Integrated Technologies Ltd has successfully achieved accreditation of ITL Virginia Inc., its wholly owned subsidiary in the United States, to ISO 13485.
Thomas Jull - VP Operations at ITL, Dr. Philip Macarthy from BSI America and Andrew Goodenough - QA/RA Manager at ITL.
The audit was held at ITL Virginia on the 9th and 10th of November 2016 with Dr. Philip Macarthy from BSI America, and was hosted by Thomas Jull VP of Operations and Andrew Goodenough QARA Manager.
The audit at ITL Virginia was successful and covered the full scope of ISO 13485 apart from Design and Development, which is currently only performed in the UK.
This is fantastic news for ITL VA – our goal has always been to provide a domestic contract manufacturing service for our clients in the US. We know this will open up a host of new opportunities and collaborations for us.”
Thomas Jull, ITL VA's Vice President
He added, “We’ve worked very hard to get to this stage and during the visit the auditor, Dr Philip Macarthy expressed sincere compliments on the layout of the work environment and the robust quality system that is currently in place.”
The US arm of medical design and manufacturing company ITL, moved to Richmond, Virginia in May 2013. ITL Virginia has been operating at their current site since November 2014, providing vital US based service and repair hub for existing customers.
The Quality Management System has been followed to the requirements of FDA 21 CFR Part 820 from the very start of operations at ITL VA allowing compliant manufacture of medical devices.
This approval demonstrates an adherence to the development plan for ITL Virginia which is currently supporting a small number of established medical devices.

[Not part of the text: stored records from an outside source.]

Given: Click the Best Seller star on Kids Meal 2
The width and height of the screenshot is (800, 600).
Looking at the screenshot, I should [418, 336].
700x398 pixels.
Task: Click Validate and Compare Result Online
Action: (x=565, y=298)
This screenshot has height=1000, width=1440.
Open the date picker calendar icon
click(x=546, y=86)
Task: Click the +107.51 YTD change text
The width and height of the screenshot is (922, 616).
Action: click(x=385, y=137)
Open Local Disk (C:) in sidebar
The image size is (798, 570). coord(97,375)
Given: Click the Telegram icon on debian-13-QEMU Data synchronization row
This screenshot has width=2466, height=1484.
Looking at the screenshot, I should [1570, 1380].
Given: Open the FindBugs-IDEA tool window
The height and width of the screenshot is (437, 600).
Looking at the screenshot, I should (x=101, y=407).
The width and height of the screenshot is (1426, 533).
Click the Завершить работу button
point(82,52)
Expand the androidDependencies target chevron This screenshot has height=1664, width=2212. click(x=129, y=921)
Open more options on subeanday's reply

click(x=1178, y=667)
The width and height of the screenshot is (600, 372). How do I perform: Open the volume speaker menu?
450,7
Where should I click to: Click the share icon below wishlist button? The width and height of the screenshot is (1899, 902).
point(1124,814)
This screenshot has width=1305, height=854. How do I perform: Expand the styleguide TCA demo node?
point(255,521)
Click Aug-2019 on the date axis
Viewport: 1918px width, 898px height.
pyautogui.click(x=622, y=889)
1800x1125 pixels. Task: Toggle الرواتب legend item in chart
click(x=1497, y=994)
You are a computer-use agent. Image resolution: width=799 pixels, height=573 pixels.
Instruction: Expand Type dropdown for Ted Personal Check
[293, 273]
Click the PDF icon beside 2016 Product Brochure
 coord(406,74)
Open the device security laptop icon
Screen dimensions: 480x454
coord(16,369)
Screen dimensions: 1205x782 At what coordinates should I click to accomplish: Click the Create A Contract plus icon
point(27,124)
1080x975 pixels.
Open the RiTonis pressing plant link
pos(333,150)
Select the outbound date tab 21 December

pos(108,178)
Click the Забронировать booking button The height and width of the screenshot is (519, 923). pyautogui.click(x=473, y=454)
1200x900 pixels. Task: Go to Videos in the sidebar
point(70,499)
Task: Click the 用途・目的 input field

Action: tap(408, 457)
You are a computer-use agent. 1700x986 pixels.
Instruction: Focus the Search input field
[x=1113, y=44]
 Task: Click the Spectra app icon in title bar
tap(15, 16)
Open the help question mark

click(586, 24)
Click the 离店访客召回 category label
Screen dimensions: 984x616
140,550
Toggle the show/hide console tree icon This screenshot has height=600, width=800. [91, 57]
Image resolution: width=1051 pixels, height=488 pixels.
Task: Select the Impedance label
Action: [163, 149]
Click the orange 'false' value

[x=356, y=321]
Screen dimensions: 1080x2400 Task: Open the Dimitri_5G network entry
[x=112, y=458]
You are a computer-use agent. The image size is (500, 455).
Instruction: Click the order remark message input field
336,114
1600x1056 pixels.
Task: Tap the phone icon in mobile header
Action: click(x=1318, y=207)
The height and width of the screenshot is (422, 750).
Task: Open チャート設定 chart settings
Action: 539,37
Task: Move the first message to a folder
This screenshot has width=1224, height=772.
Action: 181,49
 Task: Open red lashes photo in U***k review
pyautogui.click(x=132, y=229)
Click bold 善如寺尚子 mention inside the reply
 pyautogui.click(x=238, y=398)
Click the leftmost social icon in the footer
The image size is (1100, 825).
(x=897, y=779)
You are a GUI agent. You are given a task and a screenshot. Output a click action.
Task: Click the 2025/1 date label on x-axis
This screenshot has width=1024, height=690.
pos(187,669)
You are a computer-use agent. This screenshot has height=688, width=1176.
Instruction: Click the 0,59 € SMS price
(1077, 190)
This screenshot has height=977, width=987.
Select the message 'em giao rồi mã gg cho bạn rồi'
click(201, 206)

This has allowed for sufficient auditable data to be generated to facilitate a full ISO 13485 audit.
ITL VA operates to the same Quality Management System as the UK Head Office to ensure absolute consistency across the group. Therefore, is easy to set up, run, transfer, support, and monitor medical device projects across the company.
The approval follows the successful three year ISO 13485 re-certification of ITL, made in October, which allows ITL VA to be cleanly added as an additional site.
Thomas Jull, added, “Accreditation to ISO 13485 is an absolute requirement of many of ITL’s customers for subcontract manufacture, and this news allows ITL VA to move forward with two new complex medical devices for both manufacture and service early next year.”
“It also signals valuable opportunities for prospective American customers and UK contacts who are looking to break in to the US medical device market.”